SMP BIOINFORMATICS.
Coordinator:
Prof. Dr. Roland Eils
Summary:
The primary remit
of SMP-Bioinformatics is to facilitate the
maximized utilisation and 'metamorphosis' of data
flowing
from the
NGFN2 initiative into expressions of
biomedical knowledge. By providing the
infrastructure and know-how necessary for this 'data
to knowledge' transfer, we will play a key role in
ensuring the success of NGFN2 as a whole. Our
approach follows a concept of both centralized and
decentralized data organization, management,
analysis, interpretation and training. In so doing,
we not only provide local support for the
administration and analysis of experimental data,
but also provide a complementary systematic
platform with centralized knowledge, tools and
resources. In terms of generic organization, SMP
Bioinformatics is founded on three distinct,
albeit interdependent components. Together, these
elements allow a so-called '3i-approach' to the
data to knowledge transformation within the NGFN2
project =>1) Integrate, 2) Interpret and 3) Inform.
Figure 1. Image map showing sub-projects of the SMP bioinformatics
and their interactions.
1. Integrate:
The first component,
'Data management', is responsible
for the design, development, and provision of
databases and standards for diverse data types.

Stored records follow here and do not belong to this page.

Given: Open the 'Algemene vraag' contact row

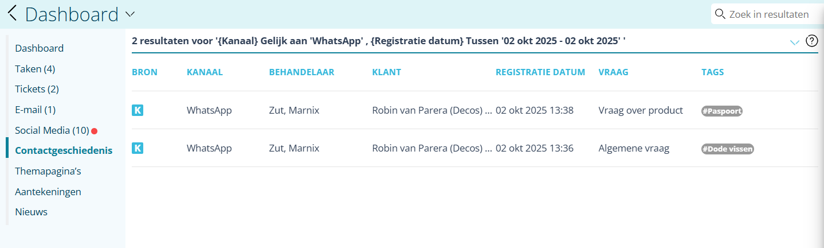Looking at the screenshot, I should coord(634,148).
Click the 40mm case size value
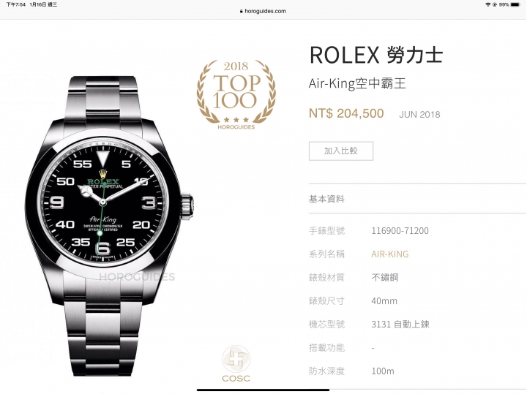The width and height of the screenshot is (527, 394). (384, 300)
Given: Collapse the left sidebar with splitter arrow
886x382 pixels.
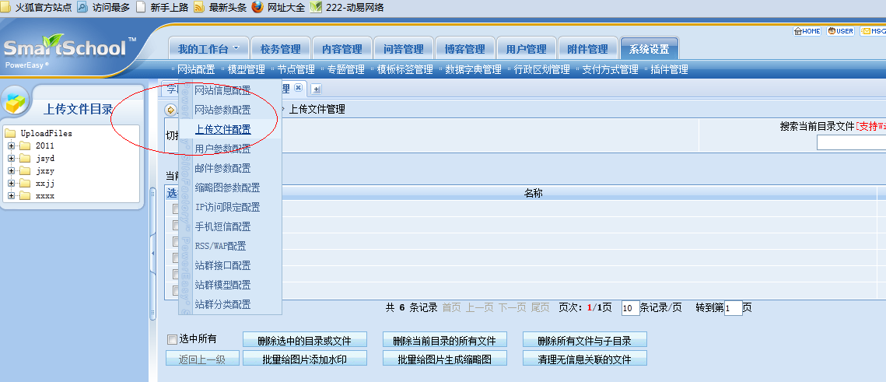Looking at the screenshot, I should pos(152,253).
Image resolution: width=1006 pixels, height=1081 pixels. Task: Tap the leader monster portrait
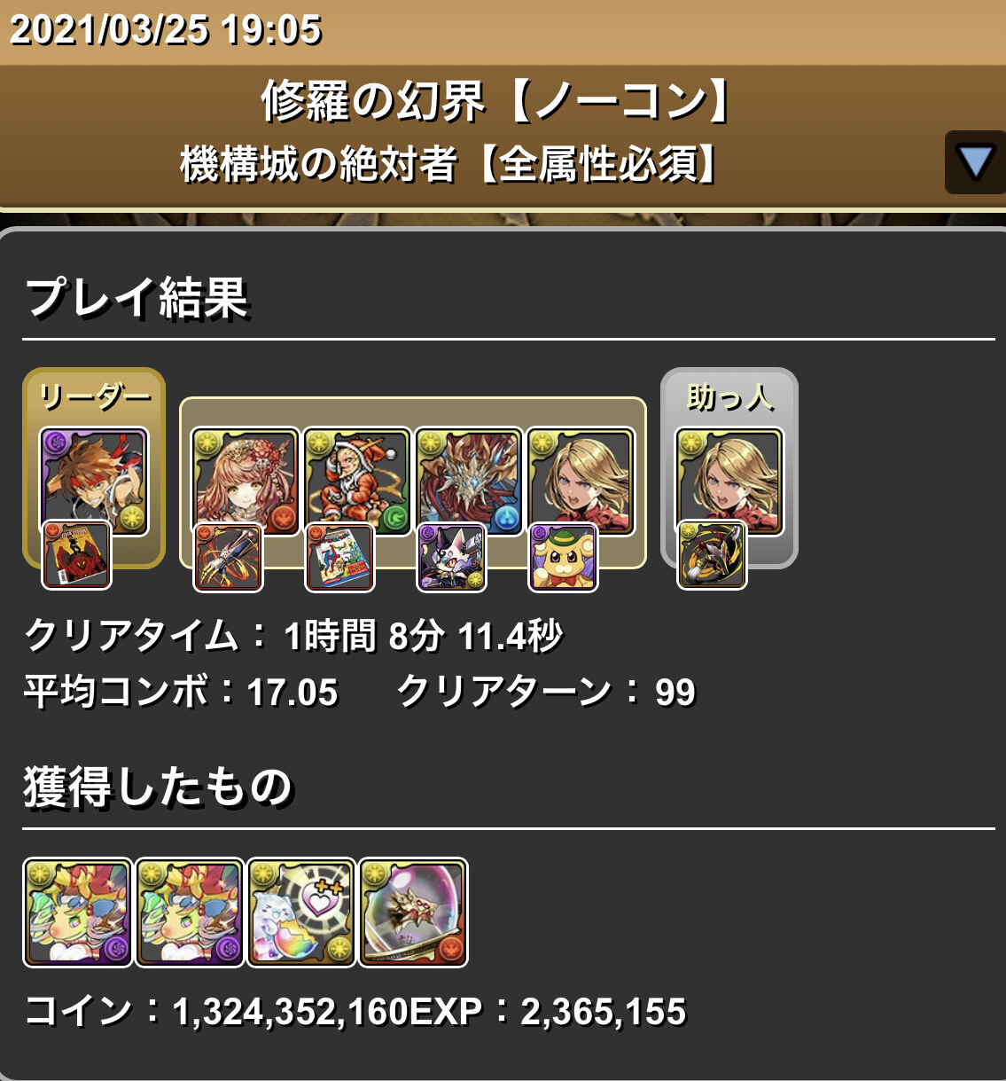coord(94,482)
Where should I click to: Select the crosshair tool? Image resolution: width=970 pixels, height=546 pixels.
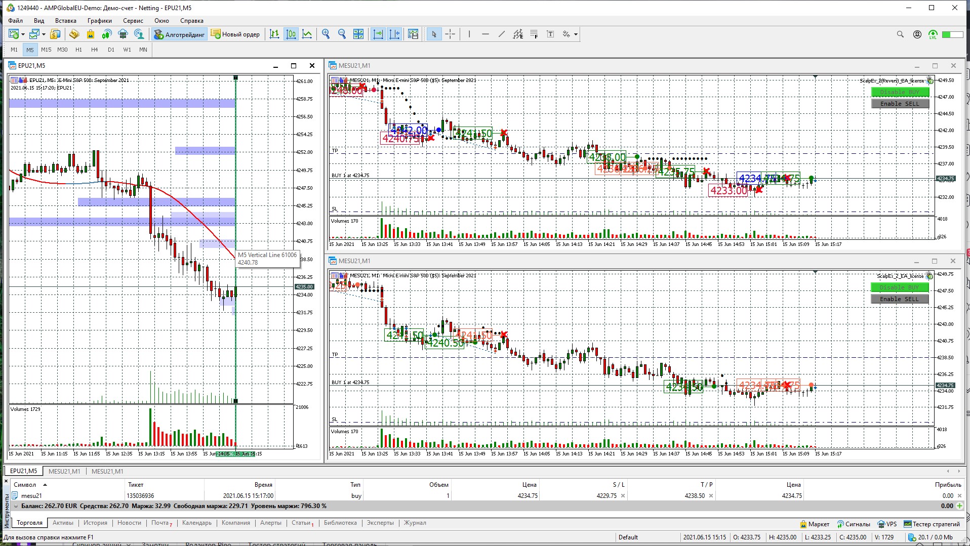[x=450, y=34]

One of the primary remits is to accelerate the
research pipeline of KGs by providing an
appropriate database infrastructure and data
integration tools, to facilitate the efficient and
integrated management of multi-center research
networks.
2. Interpret:
The second
component, 'Data analysis', seeks
to expand the focus beyond methods development for
microarray analyses, to a more robust and
comprehensive 'omic'-analysis suite. Important
here will be the ability to meaningfully interpret
data collected for the same clinical phenomenon on
disparate technology platforms. With a network of
information about the relationships between genes/proteins
rapidly emerging, the analysis of functional data
will therefore be facilitated within a functional
context. This will include methods for vertical
analyses across different genomic information
levels and methods based on secondary network
information. Further attention will be paid to the
annotation and interpretation of results obtained
by these methods, with the goal of producing
high-quality primary annotations. To this end,
data must be projected on functional modules, such
as protein complexes, co-regulated genes,
functional units such as mitochondria or ribosomes,
metabolic and regulatory pathways. While this
concept has been successfully applied to model
organisms such as yeast, the comprehensive data
resource to allow for the computational projection
and interpretation of experimental data has yet to
be developed. This will be achieved in our SMP by
using homology-based methods for gene function
annotation combined with advanced protein
interaction prediction methods as well as
benchmarked information transfer protocols.
3. Inform:
The third and final
component, 'Consulting and Services',
is responsible for the dissemination of methods,
systems and know-how from the SMP Bioinformatics
to other SMPs and KGs. Methods developed within
the SMP Bioinformatics will be either distributed
through the open-source toolbox system 'Bioconductor'
or in ready-designed application specific
workflows, through our proprietary process
oriented data-mining platform MINE-IT. Existing
know-how on study design, data analysis and data
management will be disseminated through regular
training courses, an extension of the very
successful courses offered in NGFN1. Guidance to
SMPs and KGs to achieve high quality in all
aspects of an experiment will be provided,
focusing on methodological quality and consulting.
This subproject will be responsible for the
definition, communication and application of
methodological guidelines. Finally, comprehensive
bioinformatics services on methods and
technologies represented within the present
consortium will be provided by our consortium.